Chi square Independence Test -> \$ chi2_contingency(observed, lambda_= None correction=False)

## Return Value

This function returns the p-value and the chi square test statistic value in its output.

## Example # 01

We will conduct the first test using the chi square that we have discussed in the syntax as the chi_square test. This test tells us about the relationship between the categorical variables. This function uses the attribute “stats” module from the scipy. Stats compute the test where we have to assume a null hypothesis and the chi square tests this null hypothesis whether or not the data contains the specified frequencies. It takes the observed and the expected frequencies as its parameters and if these two frequencies are less than or not at least “five” then the test is considered invalid.

We will execute the same test in the example, the compiler that we will be using to implement the example is” Google Collab” which serves as an open-source compiler. It runs the program without any installments of the library packages since it already has the installed packages in it. After opening the compiler, simply create a project with a unique name and then move to the next step where we will import the library packages to run the chi square test.

The chi square test is given in the python scipy stats module so we will import the “stats” from the scipy into our project. Once we have imported this library, we will define an array having the elements as the frequencies at least greater or equal to five. So, we are going to define the array with the name “array” with the observed frequencies as “ [ 3, 4, 6, 8, 10, 2] “. After successfully creating this array, we will call the chi square function with the prefix “stats” as “stats. chisquare ()”. To the input argument of this function, we will pass the array which is the f_obs ( observed frequency) the parameter of the chi square function.

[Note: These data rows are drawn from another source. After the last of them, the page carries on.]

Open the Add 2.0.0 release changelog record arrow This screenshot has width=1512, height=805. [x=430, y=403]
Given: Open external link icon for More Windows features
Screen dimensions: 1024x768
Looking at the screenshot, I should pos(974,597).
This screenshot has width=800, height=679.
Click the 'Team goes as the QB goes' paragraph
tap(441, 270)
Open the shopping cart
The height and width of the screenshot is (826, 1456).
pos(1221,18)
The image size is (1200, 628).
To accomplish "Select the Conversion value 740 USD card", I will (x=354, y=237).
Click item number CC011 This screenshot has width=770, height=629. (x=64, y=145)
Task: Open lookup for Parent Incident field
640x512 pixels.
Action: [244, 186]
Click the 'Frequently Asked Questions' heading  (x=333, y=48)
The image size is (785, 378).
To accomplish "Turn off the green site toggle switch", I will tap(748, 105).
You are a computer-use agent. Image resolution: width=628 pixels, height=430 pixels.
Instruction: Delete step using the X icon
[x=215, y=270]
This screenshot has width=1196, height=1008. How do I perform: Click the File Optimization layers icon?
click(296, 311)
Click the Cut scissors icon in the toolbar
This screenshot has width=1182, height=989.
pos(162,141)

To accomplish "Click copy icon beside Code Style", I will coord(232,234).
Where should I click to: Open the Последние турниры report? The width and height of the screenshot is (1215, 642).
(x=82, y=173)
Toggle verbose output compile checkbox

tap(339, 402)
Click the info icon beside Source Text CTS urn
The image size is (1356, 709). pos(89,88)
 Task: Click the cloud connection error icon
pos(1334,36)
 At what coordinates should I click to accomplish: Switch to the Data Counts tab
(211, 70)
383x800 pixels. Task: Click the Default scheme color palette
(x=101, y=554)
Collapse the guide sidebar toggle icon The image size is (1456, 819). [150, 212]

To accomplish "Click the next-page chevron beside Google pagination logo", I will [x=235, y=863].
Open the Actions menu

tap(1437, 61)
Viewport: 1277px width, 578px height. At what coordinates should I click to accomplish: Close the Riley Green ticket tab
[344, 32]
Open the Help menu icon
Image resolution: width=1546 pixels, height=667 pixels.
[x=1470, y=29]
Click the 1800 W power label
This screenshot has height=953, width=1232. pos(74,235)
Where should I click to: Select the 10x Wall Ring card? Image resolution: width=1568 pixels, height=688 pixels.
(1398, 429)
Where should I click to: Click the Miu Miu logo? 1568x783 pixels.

After running the code mentioned in the snippet below, we will get the output as the chi square statistic and the p-value. This chisquare test will be valid since we have defined at least five observed frequencies in the parameter of this function.

from scipy import stats
array= [3,4,8,10,12]
stats.chisquare(array)

## Example # 02

The chi square function has another test for the categorical variables with the name the “ chi_square test for the Independence “. Now, this test is slightly different from the chi-square test that we have discussed in the example above since this test checks out if there exists any significant relationship between the two variables of the categorical class. For this test, chi_square uses the stats module’s function “chisquare contingency” from the python scipy. The test is conducted to show whether the variables are independent of each other or not. To work with this function, let’s create another new array. To create and define this new array, we will have to import the numpy with the name “np” so that we can call the “np” in the code later in place of the numpy.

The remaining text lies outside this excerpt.